## Exercise description
Reproduce word for word the section of the groundwater abstract below that begins at the words "First Advisor" and stops after "in seasonal variation.".

Date of Award


Document Type


Degree Name

Master of Science (MS)



First Advisor

B.K. Linsley


Increased ground and surface water contamination has fueled the need for a better understanding of factors affecting hydrogeological settings. Seasonal variability in the recharge of an aquifer can affect the rate and amount of contamination that can occur. Stable isotopes have been previously investigated as tracers to determine flow paths of the water and contaminants. In this study, oxygen isotopes were used to determine the factors that influence seasonal variations in ground and surface water, such as well location, aquifer type, surface water sites, and soil type. Samples were collected from different locations around the Canajoharie Field Site, including wells that were screened in an unconfined aquifer, wells screened in confined aquifers, tile drains, and surface water sites, in an attempt to determine differences in seasonal variation.
The proximity of the wells to the Canajoharie Creek affected the seasonal variation of both water table elevation and oxygen isotopic composition of well water. The closer the well to the stream, the greater the response to storm events and seasonal changes. Wells along fence and tree lines show more of an influence during spring snowmelts than wells located in the middle of the fields, due to snow drifting from open areas to the fence and tree lines, resulting in a disproportionately large amount of recharge. The confined aquifers show little to no seasonal and storm event response.

## Given information
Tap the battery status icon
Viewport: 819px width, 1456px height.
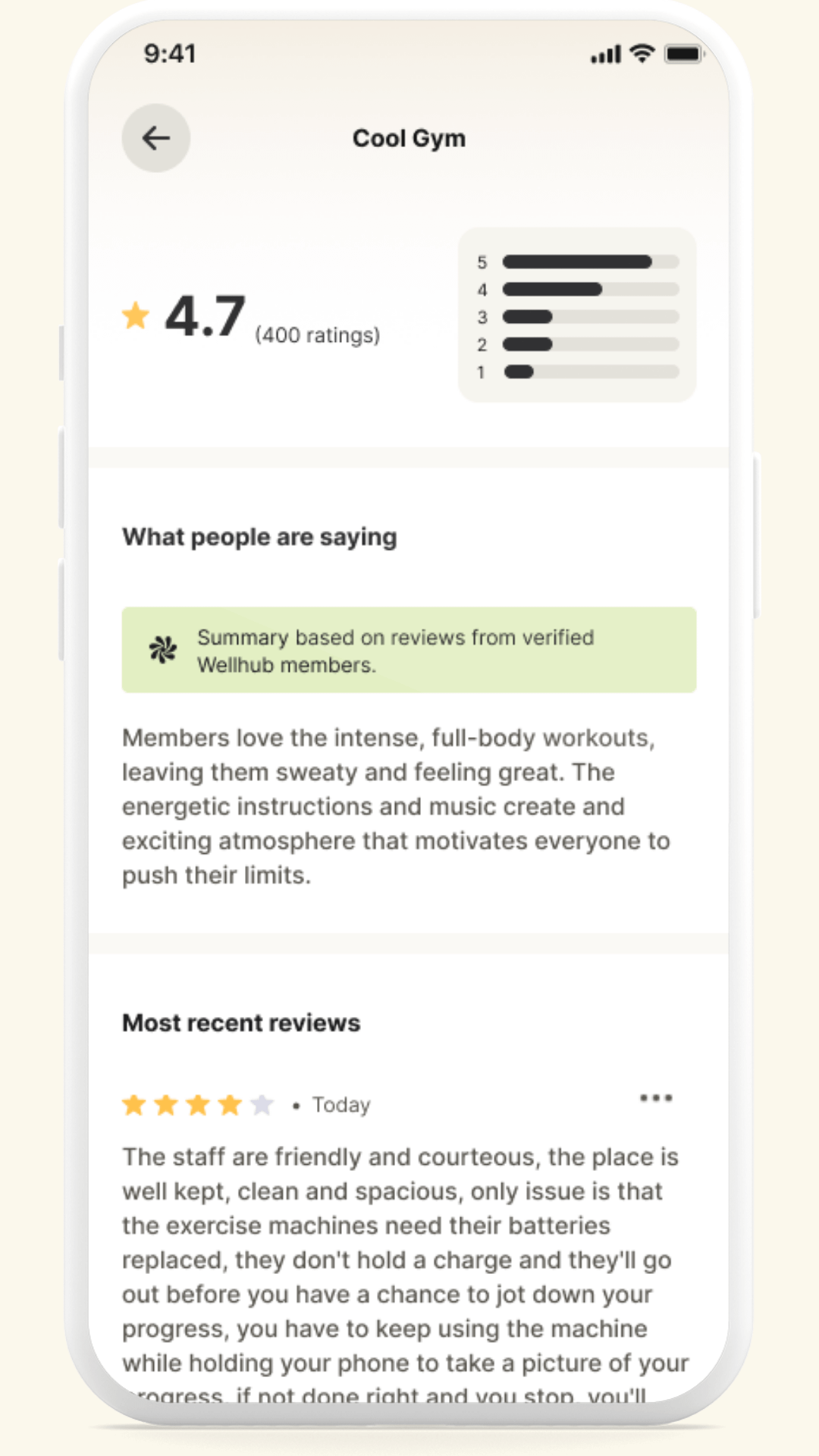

## Result
First Advisor

B.K. Linsley


Increased ground and surface water contamination has fueled the need for a better understanding of factors affecting hydrogeological settings. Seasonal variability in the recharge of an aquifer can affect the rate and amount of contamination that can occur. Stable isotopes have been previously investigated as tracers to determine flow paths of the water and contaminants. In this study, oxygen isotopes were used to determine the factors that influence seasonal variations in ground and surface water, such as well location, aquifer type, surface water sites, and soil type. Samples were collected from different locations around the Canajoharie Field Site, including wells that were screened in an unconfined aquifer, wells screened in confined aquifers, tile drains, and surface water sites, in an attempt to determine differences in seasonal variation.